Doesn’t mean it’s okay for whatever to have happened to leave that mark on her arm, but she is trying to milk The living crap out of this situation hence has lost my sympathy.

So, as PP correctly guessed; projection.

Glad your post was deleted.

Ponderingwindow · 01/12/2025 12:26

Your sister should be following up on this. She should be taking it seriously. It’s just that you shouldn’t get to dictate the parameters or know the details.

She should also not want you to babysit again. It causes her son distress. It puts him in a situation that he can’t handle.

The problem on this thread isn’t that you are upset this happened or that you are unhappy with your sister’s reaction. The problem is that you are focusing on having a child offer a trite apology as a solution to a much deeper issue.

99bottlesofkombucha · 01/12/2025 12:28

Driftingawaynow · 01/12/2025 12:17

Suspicion, not conclusion. However, this is a red flag

At the moment I don’t think it’s broken the skin…

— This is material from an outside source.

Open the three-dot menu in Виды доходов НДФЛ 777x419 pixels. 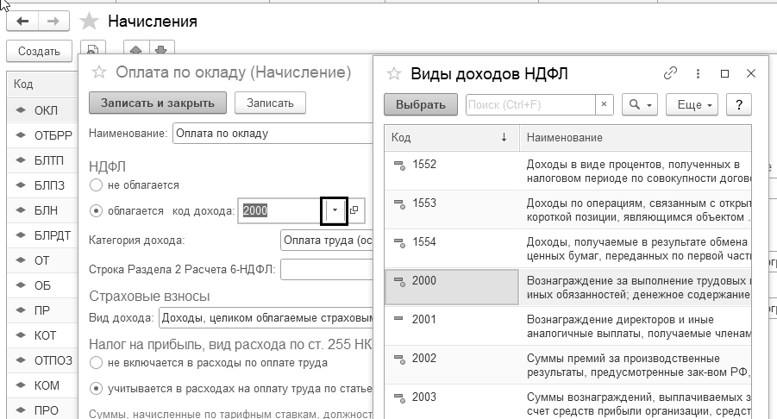[x=698, y=74]
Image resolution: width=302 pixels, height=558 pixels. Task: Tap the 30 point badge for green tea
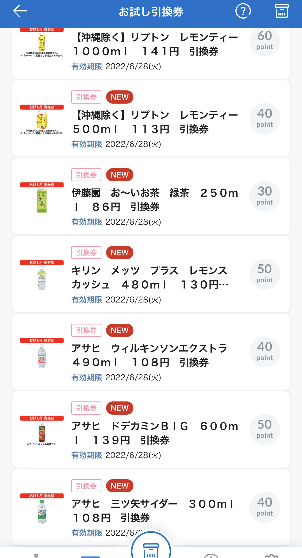[x=265, y=196]
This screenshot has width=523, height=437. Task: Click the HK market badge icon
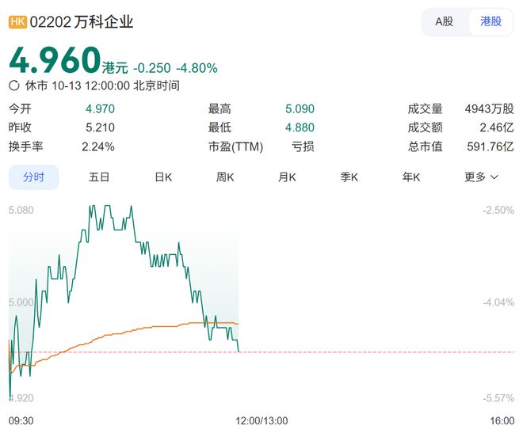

what the fuck does that mean? Either it’s broken or it isn’t, obviously it isn’t. There are no teeth marks, it’s her word against someone else’s. He can’t defend himself on this thread and I just personally call bullshit on some of this. Not even looking at it it after it happened? bullshit. Don’t believe it.
and I think she’s being histrionic about not wanting to be around him as if her sister would actually allow him to attack her and not do anything, this is incredibly dramatic and unnecessary. I have an autistic teen and have been here myself.
Doesn’t mean it’s okay for whatever to have happened to leave that mark on her arm, but she is trying to milk The living crap out of this situation hence has lost my sympathy.

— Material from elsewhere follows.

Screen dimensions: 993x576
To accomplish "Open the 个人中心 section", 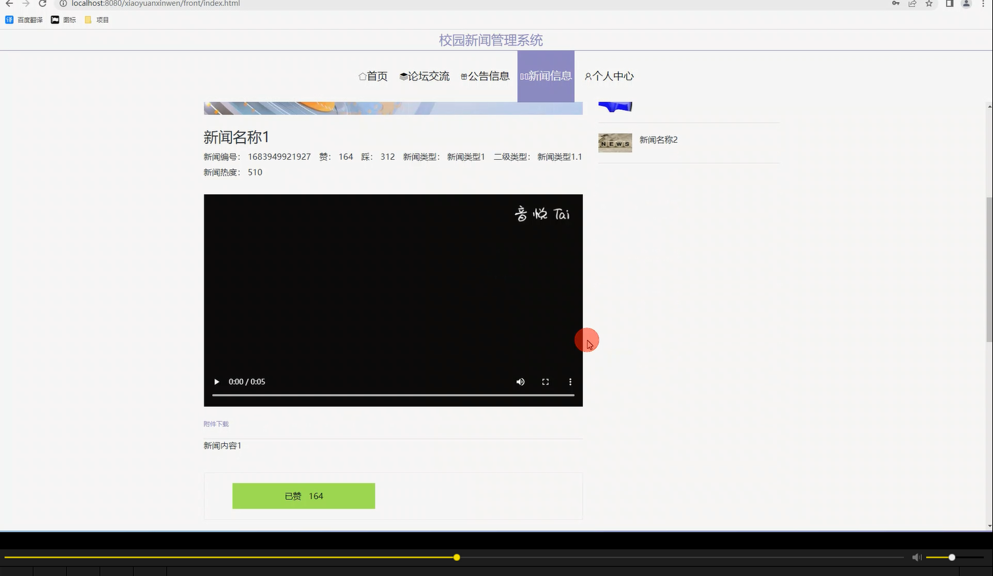I will [x=609, y=76].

so who did your teen attack and how badly?

AngelicKaty · 01/12/2025 12:33

Whatsthatsheila · 01/12/2025 11:12

Don’t put words in my mouth. I didn’t attach any blame because I wasn’t there and didn’t see what happened.

it’s clear enough from the OPs post that the situation was poorly managed and to keep both her and her nephew safe babysitting is probably not workable.

You absolutely did attach blame in your final paragraph: "not Babysitting anymore is a given for both of you though if you cannot appropriately manage the environment to the point where that is happening."
You also minimised OP's feelings by writing "But he didn’t. I mean - that’s really not severe." and then you told OP she was "overreacting to a degree." Followed by "If he knows he needs to apologise and has capacity to do that then by all means accept the apology and move on." How can OP accept an apology when one hasn't even been offered, by either her DN or DSis?
You post is a lesson in classic victim-blaming.